SJ0
@SJ0@lemmy.fbxl.net
- Comment on A Girl With Not Tits Comes Up To You And Says, "I've Got 5 bucks on my EBT card how do you wanna spend it?" What Do You Say? 1 year ago:
Je ne pas parle englais
- Comment on Are Users On Other Instances Still Considered 'People'? Or Are We The Only Ones Who Have Souls? 1 year ago:
Ahem.
- Comment on Guy Literally Told Me He'd Get Murdered If He Joined Drama Class In His High School 1 year ago:
Ironically, acting like he’s acting will get him bullied.
- Comment on Majority of Britons 'struggling' under worst cost of living crisis in a generation, poll finds 1 year ago:
shutting down the productive world economy
World record money printing
Government debt at all time highs in every country
Government spending still not under control
“Why would greedy corporations do this?”
We shoot ourselves in the head then blame the ant next to us for the pain in our head. “You must’ve bit me! Why would you do that?”
- Comment on Government ignored its own experts over wildlife protection 1 year ago:
Not necessarily. Elected officials aren’t just there to spin a roulette wheel of experts and then slavishly implement whatever those experts propose.
Being around experts at times, I know full well that most experts end up with tunnel vision. They see the one thing that they care about, to the exclusion of all the other things.

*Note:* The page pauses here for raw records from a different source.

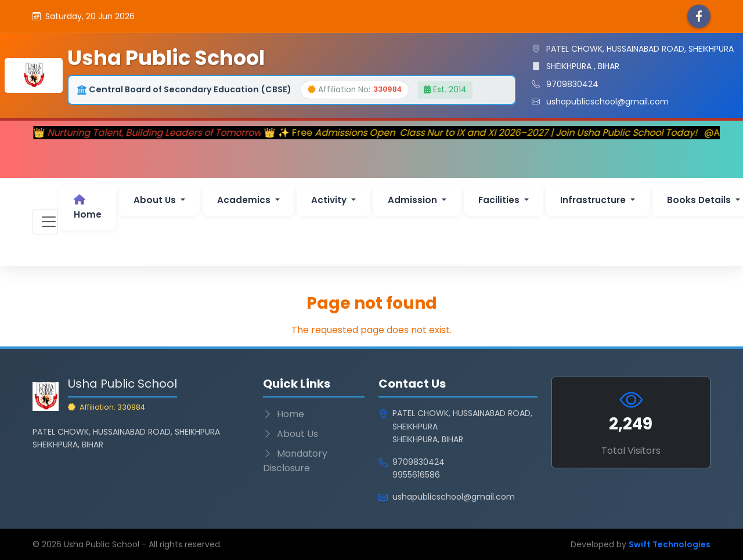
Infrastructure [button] (594, 200)
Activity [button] (330, 200)
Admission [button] (413, 200)
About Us (290, 433)
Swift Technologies (669, 544)
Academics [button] (245, 200)
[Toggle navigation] (45, 222)
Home (88, 207)
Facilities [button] (500, 200)
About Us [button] (156, 200)
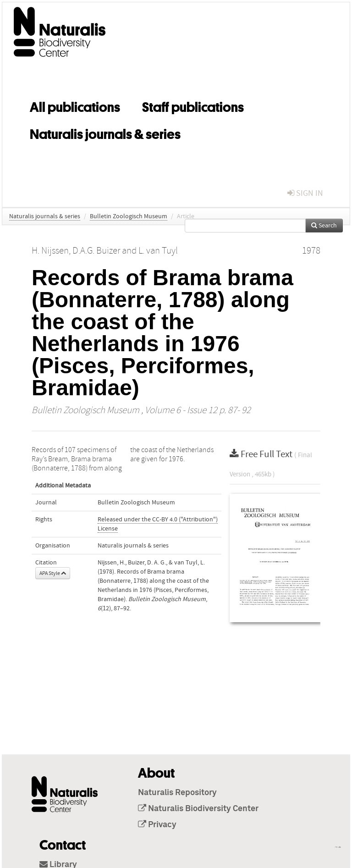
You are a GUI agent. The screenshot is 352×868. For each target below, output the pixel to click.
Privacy (157, 825)
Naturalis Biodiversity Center (198, 809)
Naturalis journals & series (105, 133)
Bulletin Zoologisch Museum (128, 216)
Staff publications (193, 105)
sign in (305, 193)
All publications (75, 105)
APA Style (53, 573)
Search (324, 226)
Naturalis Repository (177, 793)
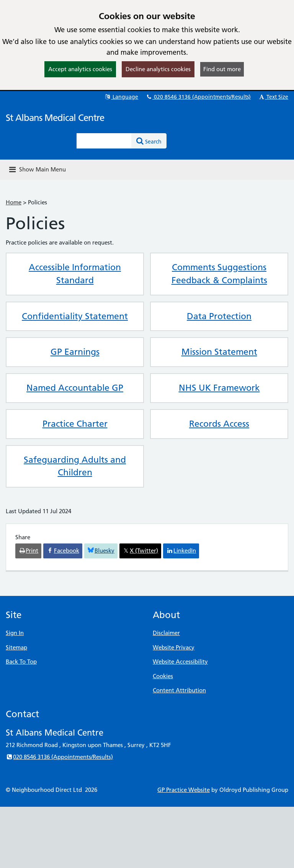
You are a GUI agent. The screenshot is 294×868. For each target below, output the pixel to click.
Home (13, 202)
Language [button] (121, 97)
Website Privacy (173, 647)
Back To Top (21, 661)
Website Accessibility (180, 661)
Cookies (163, 676)
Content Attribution (179, 690)
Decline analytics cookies (158, 69)
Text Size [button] (273, 97)
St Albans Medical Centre (55, 117)
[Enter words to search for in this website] (104, 141)
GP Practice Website (183, 790)
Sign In (15, 633)
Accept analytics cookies (80, 69)
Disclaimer (166, 633)
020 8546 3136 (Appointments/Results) (198, 97)
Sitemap (16, 647)
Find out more (222, 69)
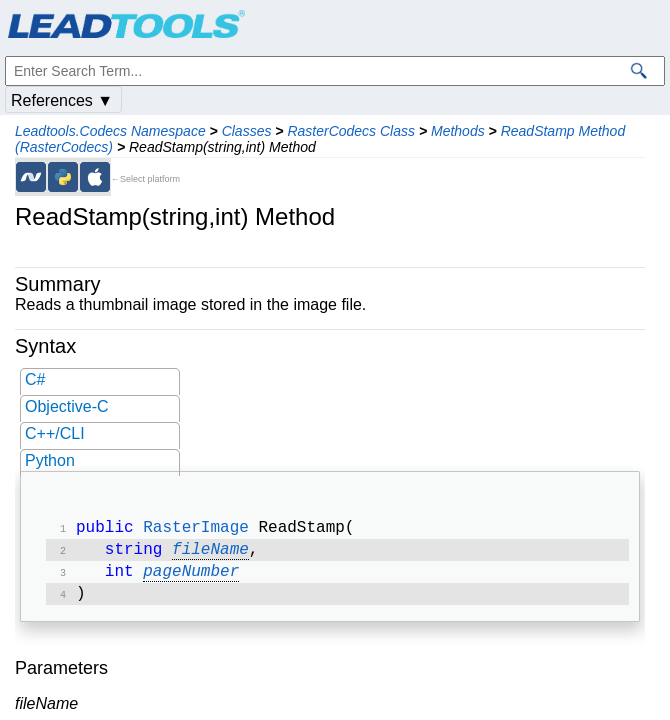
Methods (458, 131)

In such a situation, you can end up with an absurdity such as spending massive resources on something that doesn’t really matter when something that matters a whole lot ends up getting completely ignored because you don’t have any experts that care about that thing. I know an engineer who would take virtually any job, and start planning to tear out everything that’s already there and completely redo it because it’s usually not installed to his standard. Well that’s great, but when the job is to do something like setting up a new button, a job that would take an hour and it’s going to take 6 months. The expert opinion of what’s best and the holistic opinion of finding a balance between what’s best and what’s practical are at odds.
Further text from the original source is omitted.